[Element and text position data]
########################################
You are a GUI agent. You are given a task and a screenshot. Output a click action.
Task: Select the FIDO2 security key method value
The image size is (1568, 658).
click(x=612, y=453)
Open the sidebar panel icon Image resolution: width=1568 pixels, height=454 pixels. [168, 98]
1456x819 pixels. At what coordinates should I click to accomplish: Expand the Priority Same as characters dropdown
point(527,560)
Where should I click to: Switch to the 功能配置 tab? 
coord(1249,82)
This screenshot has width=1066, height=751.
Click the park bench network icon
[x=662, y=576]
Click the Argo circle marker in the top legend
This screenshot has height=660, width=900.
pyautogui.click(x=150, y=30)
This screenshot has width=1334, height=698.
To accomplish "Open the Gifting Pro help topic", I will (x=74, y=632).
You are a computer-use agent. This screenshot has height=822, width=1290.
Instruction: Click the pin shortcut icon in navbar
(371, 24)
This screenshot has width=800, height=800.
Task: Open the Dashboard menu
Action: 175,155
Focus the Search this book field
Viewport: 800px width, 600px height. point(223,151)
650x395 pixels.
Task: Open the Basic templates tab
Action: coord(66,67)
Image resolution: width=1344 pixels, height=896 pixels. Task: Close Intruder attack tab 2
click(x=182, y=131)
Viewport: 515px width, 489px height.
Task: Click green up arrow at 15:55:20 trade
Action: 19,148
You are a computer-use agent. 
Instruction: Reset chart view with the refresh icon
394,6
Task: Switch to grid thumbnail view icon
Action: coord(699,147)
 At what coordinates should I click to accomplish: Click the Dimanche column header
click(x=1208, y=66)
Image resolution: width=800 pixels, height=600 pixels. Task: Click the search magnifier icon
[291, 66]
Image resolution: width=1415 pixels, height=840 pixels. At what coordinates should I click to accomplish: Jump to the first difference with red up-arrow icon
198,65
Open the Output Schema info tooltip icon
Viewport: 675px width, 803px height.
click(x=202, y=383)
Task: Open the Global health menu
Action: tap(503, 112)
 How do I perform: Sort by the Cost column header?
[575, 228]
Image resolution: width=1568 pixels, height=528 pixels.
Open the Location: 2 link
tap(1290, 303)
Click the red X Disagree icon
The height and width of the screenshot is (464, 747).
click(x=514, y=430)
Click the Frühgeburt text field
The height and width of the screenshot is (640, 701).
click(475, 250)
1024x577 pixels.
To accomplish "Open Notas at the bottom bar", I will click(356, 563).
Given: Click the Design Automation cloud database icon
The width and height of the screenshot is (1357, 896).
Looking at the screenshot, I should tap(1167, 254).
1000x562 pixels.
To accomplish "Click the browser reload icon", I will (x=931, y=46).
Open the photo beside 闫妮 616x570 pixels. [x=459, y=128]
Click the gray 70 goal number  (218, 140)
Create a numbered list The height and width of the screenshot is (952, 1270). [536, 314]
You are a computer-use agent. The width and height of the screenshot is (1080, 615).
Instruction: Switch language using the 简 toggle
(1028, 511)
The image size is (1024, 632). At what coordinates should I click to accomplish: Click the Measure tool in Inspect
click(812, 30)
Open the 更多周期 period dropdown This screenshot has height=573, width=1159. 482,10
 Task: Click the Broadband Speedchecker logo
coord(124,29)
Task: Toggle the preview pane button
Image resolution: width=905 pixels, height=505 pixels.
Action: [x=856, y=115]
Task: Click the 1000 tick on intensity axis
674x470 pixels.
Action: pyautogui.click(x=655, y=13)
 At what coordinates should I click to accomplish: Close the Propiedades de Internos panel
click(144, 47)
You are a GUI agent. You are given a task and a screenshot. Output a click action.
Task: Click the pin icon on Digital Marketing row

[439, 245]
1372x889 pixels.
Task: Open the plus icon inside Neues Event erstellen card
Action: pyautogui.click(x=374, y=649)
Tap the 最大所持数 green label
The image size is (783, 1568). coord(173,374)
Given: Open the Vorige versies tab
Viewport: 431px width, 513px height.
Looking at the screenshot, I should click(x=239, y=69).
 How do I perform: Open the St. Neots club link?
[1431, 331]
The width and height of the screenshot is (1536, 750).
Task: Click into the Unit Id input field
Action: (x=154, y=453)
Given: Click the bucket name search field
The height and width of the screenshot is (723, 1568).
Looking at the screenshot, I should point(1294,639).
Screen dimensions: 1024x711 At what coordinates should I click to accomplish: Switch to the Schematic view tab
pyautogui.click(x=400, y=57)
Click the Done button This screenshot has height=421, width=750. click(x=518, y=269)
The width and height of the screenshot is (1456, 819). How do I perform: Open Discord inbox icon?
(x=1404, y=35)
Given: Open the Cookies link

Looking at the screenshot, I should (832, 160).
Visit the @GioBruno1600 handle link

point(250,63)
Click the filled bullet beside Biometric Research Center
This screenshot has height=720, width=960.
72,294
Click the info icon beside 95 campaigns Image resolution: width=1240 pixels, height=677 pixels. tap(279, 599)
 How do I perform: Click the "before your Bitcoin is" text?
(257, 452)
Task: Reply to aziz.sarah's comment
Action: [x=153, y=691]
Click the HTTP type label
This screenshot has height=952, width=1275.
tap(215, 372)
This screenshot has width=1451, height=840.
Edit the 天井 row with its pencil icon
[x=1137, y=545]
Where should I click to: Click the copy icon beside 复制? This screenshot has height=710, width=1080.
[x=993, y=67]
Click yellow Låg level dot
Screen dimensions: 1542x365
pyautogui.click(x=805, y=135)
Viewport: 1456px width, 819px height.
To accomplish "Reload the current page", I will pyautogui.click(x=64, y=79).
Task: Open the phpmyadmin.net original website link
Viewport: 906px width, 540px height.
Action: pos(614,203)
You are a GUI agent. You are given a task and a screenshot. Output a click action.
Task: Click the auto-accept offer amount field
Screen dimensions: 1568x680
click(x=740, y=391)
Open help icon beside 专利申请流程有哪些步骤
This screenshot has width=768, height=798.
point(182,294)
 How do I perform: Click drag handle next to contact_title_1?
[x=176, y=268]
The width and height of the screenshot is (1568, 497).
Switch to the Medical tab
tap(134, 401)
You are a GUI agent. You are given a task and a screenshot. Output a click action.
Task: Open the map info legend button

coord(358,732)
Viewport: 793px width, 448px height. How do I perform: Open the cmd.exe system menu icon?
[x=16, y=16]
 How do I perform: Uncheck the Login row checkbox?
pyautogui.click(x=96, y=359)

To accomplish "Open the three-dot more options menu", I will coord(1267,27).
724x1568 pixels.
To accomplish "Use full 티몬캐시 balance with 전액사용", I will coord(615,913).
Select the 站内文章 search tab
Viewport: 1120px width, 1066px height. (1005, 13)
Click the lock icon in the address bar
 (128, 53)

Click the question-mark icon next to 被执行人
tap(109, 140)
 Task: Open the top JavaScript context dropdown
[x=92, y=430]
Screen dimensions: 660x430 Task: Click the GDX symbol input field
########################################
Goal> Please copy every one of the entries above word for word.

Response for this exercise>
You are a GUI agent. You are given a task and a screenshot. Output a click action.
Task: Select the FIDO2 security key method value
The image size is (1568, 658).
click(x=612, y=453)
Open the sidebar panel icon Image resolution: width=1568 pixels, height=454 pixels. [168, 98]
1456x819 pixels. At what coordinates should I click to accomplish: Expand the Priority Same as characters dropdown
point(527,560)
Where should I click to: Switch to the 功能配置 tab? 
coord(1249,82)
This screenshot has width=1066, height=751.
Click the park bench network icon
[x=662, y=576]
Click the Argo circle marker in the top legend
This screenshot has height=660, width=900.
pyautogui.click(x=150, y=30)
This screenshot has width=1334, height=698.
To accomplish "Open the Gifting Pro help topic", I will (x=74, y=632).
You are a computer-use agent. This screenshot has height=822, width=1290.
Instruction: Click the pin shortcut icon in navbar
(371, 24)
This screenshot has width=800, height=800.
Task: Open the Dashboard menu
Action: 175,155
Focus the Search this book field
Viewport: 800px width, 600px height. point(223,151)
650x395 pixels.
Task: Open the Basic templates tab
Action: coord(66,67)
Image resolution: width=1344 pixels, height=896 pixels. Task: Close Intruder attack tab 2
click(x=182, y=131)
Viewport: 515px width, 489px height.
Task: Click green up arrow at 15:55:20 trade
Action: 19,148
You are a computer-use agent. 
Instruction: Reset chart view with the refresh icon
394,6
Task: Switch to grid thumbnail view icon
Action: coord(699,147)
 At what coordinates should I click to accomplish: Click the Dimanche column header
click(x=1208, y=66)
Image resolution: width=800 pixels, height=600 pixels. Task: Click the search magnifier icon
[291, 66]
Image resolution: width=1415 pixels, height=840 pixels. At what coordinates should I click to accomplish: Jump to the first difference with red up-arrow icon
198,65
Open the Output Schema info tooltip icon
Viewport: 675px width, 803px height.
click(x=202, y=383)
Task: Open the Global health menu
Action: tap(503, 112)
 How do I perform: Sort by the Cost column header?
[575, 228]
Image resolution: width=1568 pixels, height=528 pixels.
Open the Location: 2 link
tap(1290, 303)
Click the red X Disagree icon
The height and width of the screenshot is (464, 747).
click(x=514, y=430)
Click the Frühgeburt text field
The height and width of the screenshot is (640, 701).
click(475, 250)
1024x577 pixels.
To accomplish "Open Notas at the bottom bar", I will click(356, 563).
Given: Click the Design Automation cloud database icon
The width and height of the screenshot is (1357, 896).
Looking at the screenshot, I should tap(1167, 254).
1000x562 pixels.
To accomplish "Click the browser reload icon", I will (x=931, y=46).
Open the photo beside 闫妮 616x570 pixels. [x=459, y=128]
Click the gray 70 goal number  (218, 140)
Create a numbered list The height and width of the screenshot is (952, 1270). [536, 314]
You are a computer-use agent. The width and height of the screenshot is (1080, 615).
Instruction: Switch language using the 简 toggle
(1028, 511)
The image size is (1024, 632). At what coordinates should I click to accomplish: Click the Measure tool in Inspect
click(812, 30)
Open the 更多周期 period dropdown This screenshot has height=573, width=1159. 482,10
 Task: Click the Broadband Speedchecker logo
coord(124,29)
Task: Toggle the preview pane button
Image resolution: width=905 pixels, height=505 pixels.
Action: [x=856, y=115]
Task: Click the 1000 tick on intensity axis
674x470 pixels.
Action: pyautogui.click(x=655, y=13)
 At what coordinates should I click to accomplish: Close the Propiedades de Internos panel
click(144, 47)
You are a GUI agent. You are given a task and a screenshot. Output a click action.
Task: Click the pin icon on Digital Marketing row

[439, 245]
1372x889 pixels.
Task: Open the plus icon inside Neues Event erstellen card
Action: pyautogui.click(x=374, y=649)
Tap the 最大所持数 green label
The image size is (783, 1568). coord(173,374)
Given: Open the Vorige versies tab
Viewport: 431px width, 513px height.
Looking at the screenshot, I should click(x=239, y=69).
 How do I perform: Open the St. Neots club link?
[1431, 331]
The width and height of the screenshot is (1536, 750).
Task: Click into the Unit Id input field
Action: (x=154, y=453)
Given: Click the bucket name search field
The height and width of the screenshot is (723, 1568).
Looking at the screenshot, I should point(1294,639).
Screen dimensions: 1024x711 At what coordinates should I click to accomplish: Switch to the Schematic view tab
pyautogui.click(x=400, y=57)
Click the Done button This screenshot has height=421, width=750. click(x=518, y=269)
The width and height of the screenshot is (1456, 819). How do I perform: Open Discord inbox icon?
(x=1404, y=35)
Given: Open the Cookies link

Looking at the screenshot, I should (832, 160).
Visit the @GioBruno1600 handle link

point(250,63)
Click the filled bullet beside Biometric Research Center
This screenshot has height=720, width=960.
72,294
Click the info icon beside 95 campaigns Image resolution: width=1240 pixels, height=677 pixels. tap(279, 599)
 How do I perform: Click the "before your Bitcoin is" text?
(257, 452)
Task: Reply to aziz.sarah's comment
Action: [x=153, y=691]
Click the HTTP type label
This screenshot has height=952, width=1275.
tap(215, 372)
This screenshot has width=1451, height=840.
Edit the 天井 row with its pencil icon
[x=1137, y=545]
Where should I click to: Click the copy icon beside 复制? This screenshot has height=710, width=1080.
[x=993, y=67]
Click yellow Låg level dot
Screen dimensions: 1542x365
pyautogui.click(x=805, y=135)
Viewport: 1456px width, 819px height.
To accomplish "Reload the current page", I will pyautogui.click(x=64, y=79).
Task: Open the phpmyadmin.net original website link
Viewport: 906px width, 540px height.
Action: pos(614,203)
You are a GUI agent. You are given a task and a screenshot. Output a click action.
Task: Click the auto-accept offer amount field
Screen dimensions: 1568x680
click(x=740, y=391)
Open help icon beside 专利申请流程有哪些步骤
This screenshot has width=768, height=798.
point(182,294)
 How do I perform: Click drag handle next to contact_title_1?
[x=176, y=268]
The width and height of the screenshot is (1568, 497).
Switch to the Medical tab
tap(134, 401)
You are a GUI agent. You are given a task and a screenshot. Output a click action.
Task: Open the map info legend button

coord(358,732)
Viewport: 793px width, 448px height. How do I perform: Open the cmd.exe system menu icon?
[x=16, y=16]
 How do I perform: Uncheck the Login row checkbox?
pyautogui.click(x=96, y=359)

To accomplish "Open the three-dot more options menu", I will coord(1267,27).
724x1568 pixels.
To accomplish "Use full 티몬캐시 balance with 전액사용", I will coord(615,913).
Select the 站内文章 search tab
Viewport: 1120px width, 1066px height. (1005, 13)
Click the lock icon in the address bar
 (128, 53)

Click the question-mark icon next to 被执行人
tap(109, 140)
 Task: Open the top JavaScript context dropdown
[x=92, y=430]
Screen dimensions: 660x430 Task: Click the GDX symbol input field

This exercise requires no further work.